* Posts by Darren Adams

4 publicly visible posts • joined 11 Nov 2008

Microsoft's support tweaks leave some email admins out in the cold

Darren Adams
Boffin

It's not really big news

Every Exchange 'upgrade' has been a pain and riddled with caveats and hurdles. Surely no-one should be surprised that this is just more of the same again.

On the other hand, Lotus Domino... consistent upgrades and far less fussy about the OS. I couldn't imagine IBM telling it's customers that they'll have to build new servers and migrate the mail boxes over. It just doesn't happen.

Vista and Lotus: Knowing when to let go of a brand

Darren Adams
Boffin

@ J 3

"Well, although you clearly have no clue about how statistics works, it is of course the case that if the sampling is not representative of the population, the numbers will not reflect the population."

That's precisely my point - what I was saying was that there's no say of telling how skewed either survey was in it's audience, and any statistician will tell you that less than 1% from an unknown survey base is an opinion, not a trend. And I got grade B for A level statistics, thanks very much.

Darren Adams
Boffin

If you're prepared to believe that...

I'm going to take a stab at estimating the percentage of the market that 1,125 respondents represents, and I'd say it's less than 1% (assuming each represents one company).
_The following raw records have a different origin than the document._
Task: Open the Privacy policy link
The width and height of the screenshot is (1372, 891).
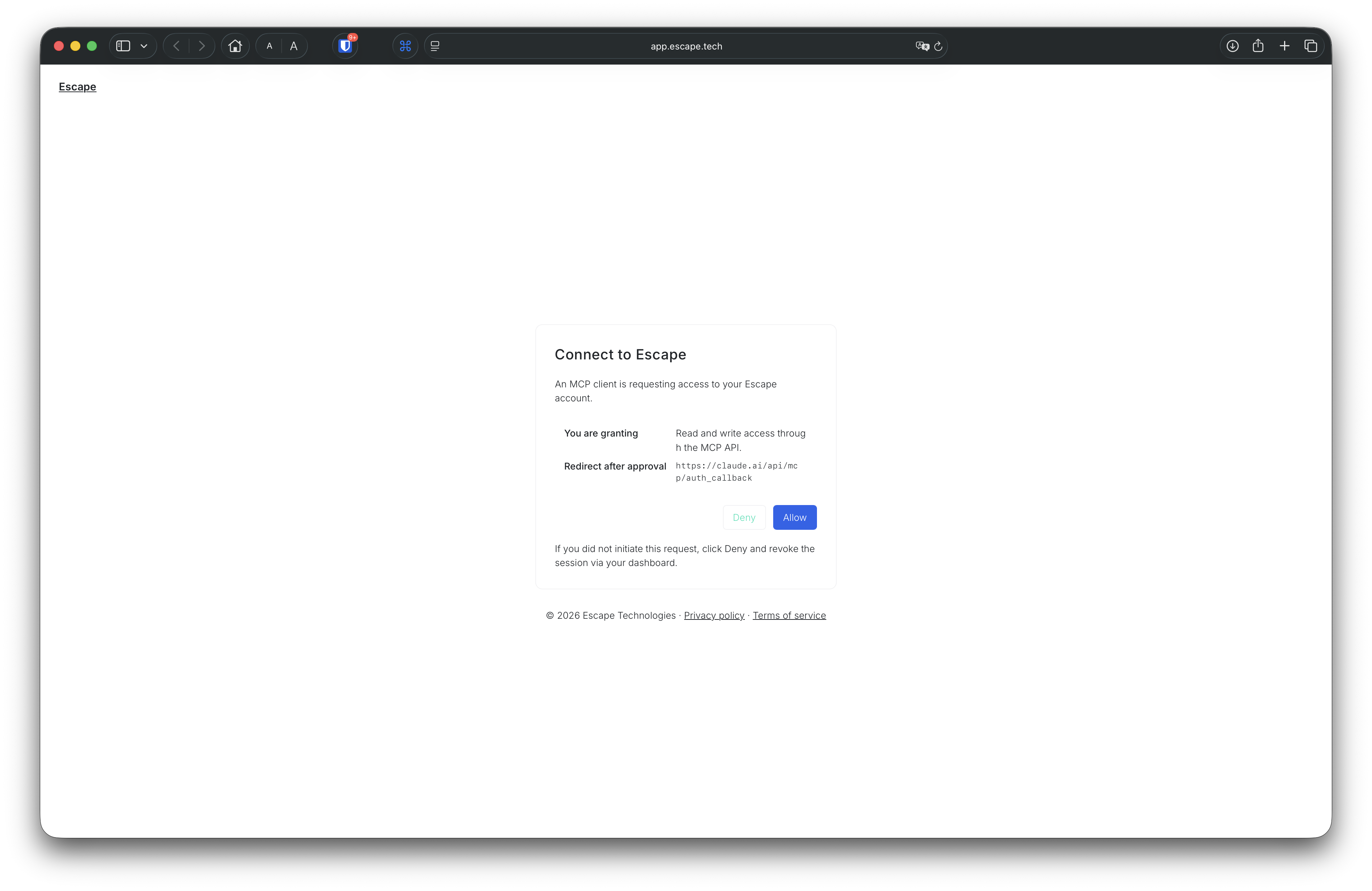Action: (714, 615)
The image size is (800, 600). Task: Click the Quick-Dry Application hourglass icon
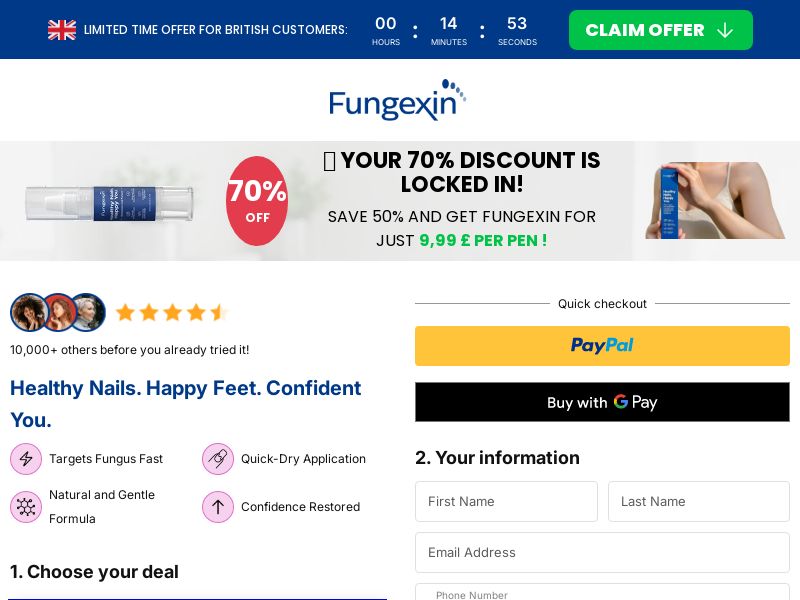tap(218, 459)
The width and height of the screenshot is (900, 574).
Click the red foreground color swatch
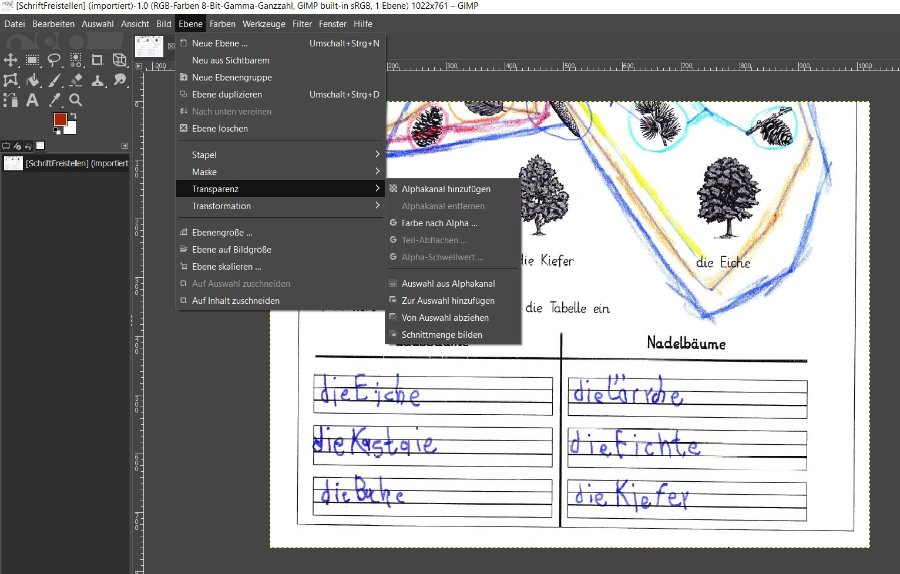[x=60, y=120]
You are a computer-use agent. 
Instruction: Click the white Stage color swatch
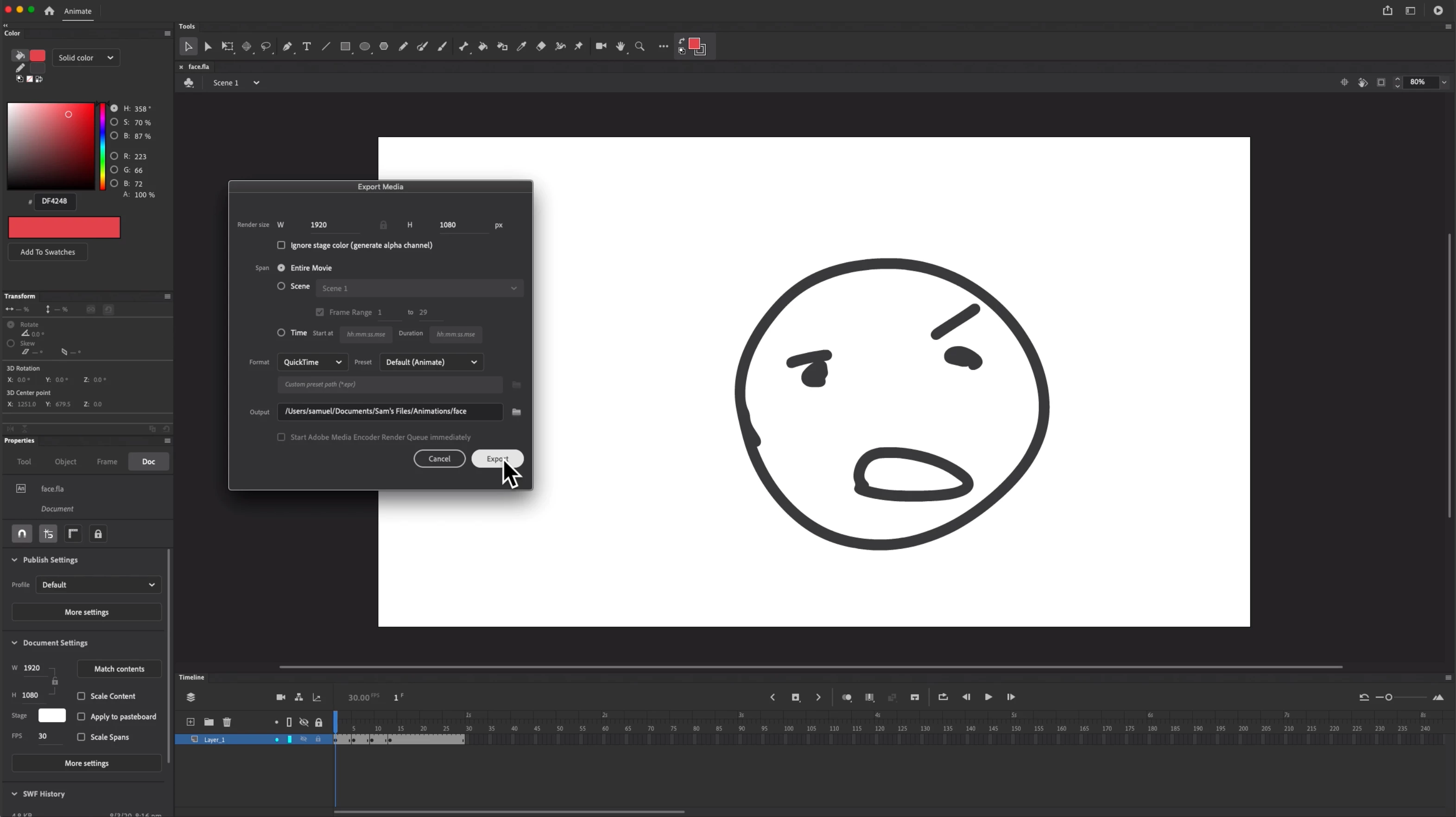[x=52, y=716]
So if you're prepared to believe the stats that come from 1,125 respondents, it's reasonable that you should believe the results coming from a similar number in another survey (980 responses), correct? That survey reveals Lotus Domino to hold 83% of the market.

http://www.computerwoche.de/index.cfm?pid=436&pk=1470&op=lst

Flawed? Probably no more than any other survey that takes in a tiny fraction of the market. Why not walk round Microsoft's campus and then come to the conclusion that the Zune leads the market over the iPod?

As for people who say "I used to use Notes, I didn't like it, but I'll stick my fingers in my ears and say la la la rather than hear about the improvements"... they just sound a bit childish.

Open source fanciers finger Beeb's Win 7 'sales presentation'

Darren Adams
Alert

It's not just open source fanciers

It's not just open source fanciers who have noticed that the Beeb is extremely Microsoft-centric. Some days the Beeb's technology page is like Microsoft's personal PR machine. The Windows 7 article is just one of many examples. I understand that Microsoft are a company that people are interested in, but if the Beeb only ever run stories about Microsoft, Apple and Google then their readers never get to hear about anything else. It's just not balanced.